Digital photography file formats

I often refer to the various file formats used in digital photography and image editing and thought some Sciencebase readers might be interested in a very brief summary of what those formats are about. Fundamentally, I shoot in RAW and process with DxO PureRaw 3 followed by Topaz Sharpen AI (not every time) and PaintShop Pro. The final images I share are usually resized to 2048 pixel-width, unless I’ve had to crop it to smaller than that, and compressed to 90% JPG quality.

You can think of RAW as being a digital film negative (although the colours are not inverted) and every other format is like a print from that negative.

Definitions and brief explanations:

    1. RAW (Raw Image File):
      • Definition: RAW is a file format that captures all the data from the camera’s image sensor without any processing or compression. RAW files offer greater flexibility for post-processing and editing, allowing photographers to make precise adjustments without loss of quality. However, they usually require specialized software to view and edit.
    2. TIFF (Tagged Image File Format):
      • Definition: TIFF is a flexible file format that supports lossless compression and is widely used for storing high-quality images. TIFF files are known for their versatility and ability to maintain image quality. TIFF files can store multiple layers, transparency, and high-bit-depth images, making them ideal for professional photographers and graphic designers. However, TIFF files tend to have larger file sizes compared to other formats.
    3. JPG/JPEG (Joint Photographic Experts Group):
      • Definition: JPG/JPEG is a commonly used file format that uses lossy compression to reduce file size while maintaining acceptable image quality. JPG is a popular format for sharing and displaying photographs on the web and social media due to its small file size. It achieves compression by discarding some image data, which may result in a slight loss of quality. JPG files are widely supported by software, devices, and web browsers, making them suitable for online use. Successive editing and re-saving of JPG files leads to increasing loss of quality.
    4. PNG (Portable Network Graphics):
      • Definition: PNG is a file format that supports lossless compression and is particularly well-suited for images with transparent backgrounds or sharp lines and text. Ideal for logos, icons, and graphics with sharp edges. Not so well suited for large photographs.
    5. GIF (Graphics Interchange Format):
      • Definition: GIF is a file format these days primarily used for animated images or short looping videos.
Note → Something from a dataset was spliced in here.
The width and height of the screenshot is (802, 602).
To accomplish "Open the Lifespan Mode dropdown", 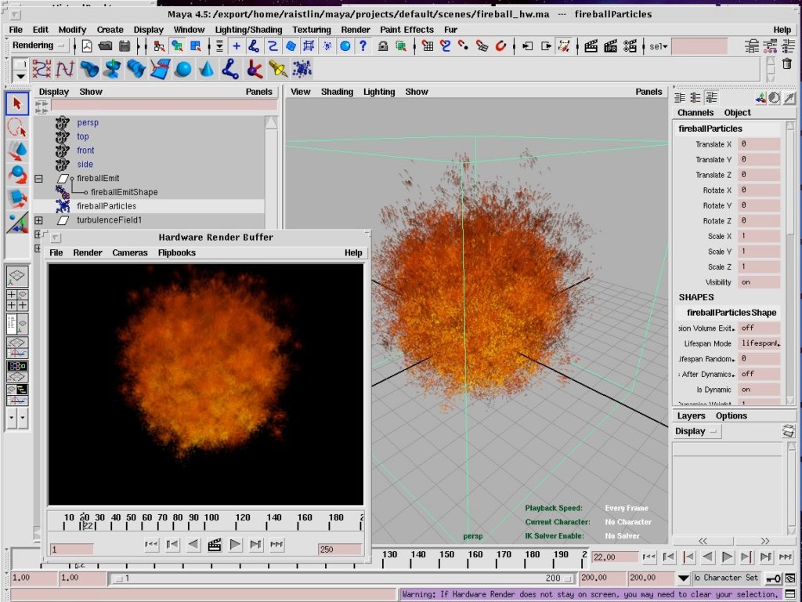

Originally, it was an efficient compression format for photographs that is in some ways lossless but limits the colour palette to 256-bits.
    6. BMP (Bitmap):
      • Definition: BMP is a file format that stores images as uncompressed bitmaps, which means large file sizes. They offer excellent image quality and are often used in professional printing.

Sciencebase reader Andy, was puzzled as to why sometimes his edited image files in JPG format are bigger than the original RAW file. After all, JPG is a compressed format, he says, shouldn’t the file be smaller?

Well, the basic RAW file is like a 1:1 grid of every pixel value recorded by your camera’s sensor. It does contain some extra info too like camera settings, geotags, name, time-date stamp etc, and even a compressed jpg copy of the photo (that copy is used to display the image on your camera’s screen).

When you edit import and edit the RAW image, your processing, levels adjustment, white balance correction, sharpening etc, can add information about how you have changed the values for each of those pixels in the file. Now, when you save it, if you choose minimal jpg compression, then all that extra data is simply stored in the file so it gets bigger.

However, if you save the edited file with a higher compression ratio, then the compression process looks at the pixels, indeed whole areas of pixels to see how it can save space. Those pixels in an area with similar values, say an area of blue sky, are then compressed by saving the data for one typical pixel and then adding a snippet of code to say that so many nearby pixels are the same. This uses up a lot less space than keeping all the data for every single pixel. The redundant data is discarded. The higher the compression ratio the smaller the final file, but the lower the quality and the more artefacts, such as distortion and fringing.